[TRY IT] Every record here needs to be duplicated exactly.

[Opening EXTRACTED RECORDS section]

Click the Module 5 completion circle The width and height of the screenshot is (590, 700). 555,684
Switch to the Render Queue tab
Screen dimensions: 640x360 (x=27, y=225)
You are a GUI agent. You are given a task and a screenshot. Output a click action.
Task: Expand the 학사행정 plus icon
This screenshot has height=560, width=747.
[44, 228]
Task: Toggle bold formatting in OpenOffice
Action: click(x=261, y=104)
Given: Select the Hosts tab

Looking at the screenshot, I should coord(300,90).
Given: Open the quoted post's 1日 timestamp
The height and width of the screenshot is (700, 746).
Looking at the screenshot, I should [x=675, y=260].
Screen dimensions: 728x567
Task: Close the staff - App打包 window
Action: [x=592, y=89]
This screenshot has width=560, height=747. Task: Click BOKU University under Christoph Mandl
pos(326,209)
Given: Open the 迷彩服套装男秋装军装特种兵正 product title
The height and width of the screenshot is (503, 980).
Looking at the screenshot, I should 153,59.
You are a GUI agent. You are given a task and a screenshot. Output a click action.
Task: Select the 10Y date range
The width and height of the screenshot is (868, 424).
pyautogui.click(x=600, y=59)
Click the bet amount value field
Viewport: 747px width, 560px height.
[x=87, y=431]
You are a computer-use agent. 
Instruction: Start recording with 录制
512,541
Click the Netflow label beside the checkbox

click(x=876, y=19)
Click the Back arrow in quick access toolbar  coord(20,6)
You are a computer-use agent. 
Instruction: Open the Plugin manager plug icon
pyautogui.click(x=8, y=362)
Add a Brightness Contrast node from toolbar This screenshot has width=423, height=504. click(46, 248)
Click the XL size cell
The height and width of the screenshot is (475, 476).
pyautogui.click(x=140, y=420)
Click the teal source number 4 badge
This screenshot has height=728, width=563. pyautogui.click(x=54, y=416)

[Closing EXTRACTED RECORDS section]

[RESPONSE AREA]
Click the Module 5 completion circle The width and height of the screenshot is (590, 700). 555,684
Switch to the Render Queue tab
Screen dimensions: 640x360 (x=27, y=225)
You are a GUI agent. You are given a task and a screenshot. Output a click action.
Task: Expand the 학사행정 plus icon
This screenshot has height=560, width=747.
[44, 228]
Task: Toggle bold formatting in OpenOffice
Action: click(x=261, y=104)
Given: Select the Hosts tab

Looking at the screenshot, I should coord(300,90).
Given: Open the quoted post's 1日 timestamp
The height and width of the screenshot is (700, 746).
Looking at the screenshot, I should [x=675, y=260].
Screen dimensions: 728x567
Task: Close the staff - App打包 window
Action: [x=592, y=89]
This screenshot has width=560, height=747. Task: Click BOKU University under Christoph Mandl
pos(326,209)
Given: Open the 迷彩服套装男秋装军装特种兵正 product title
The height and width of the screenshot is (503, 980).
Looking at the screenshot, I should 153,59.
You are a GUI agent. You are given a task and a screenshot. Output a click action.
Task: Select the 10Y date range
The width and height of the screenshot is (868, 424).
pyautogui.click(x=600, y=59)
Click the bet amount value field
Viewport: 747px width, 560px height.
[x=87, y=431]
You are a computer-use agent. 
Instruction: Start recording with 录制
512,541
Click the Netflow label beside the checkbox

click(x=876, y=19)
Click the Back arrow in quick access toolbar  coord(20,6)
You are a computer-use agent. 
Instruction: Open the Plugin manager plug icon
pyautogui.click(x=8, y=362)
Add a Brightness Contrast node from toolbar This screenshot has width=423, height=504. click(46, 248)
Click the XL size cell
The height and width of the screenshot is (475, 476).
pyautogui.click(x=140, y=420)
Click the teal source number 4 badge
This screenshot has height=728, width=563. pyautogui.click(x=54, y=416)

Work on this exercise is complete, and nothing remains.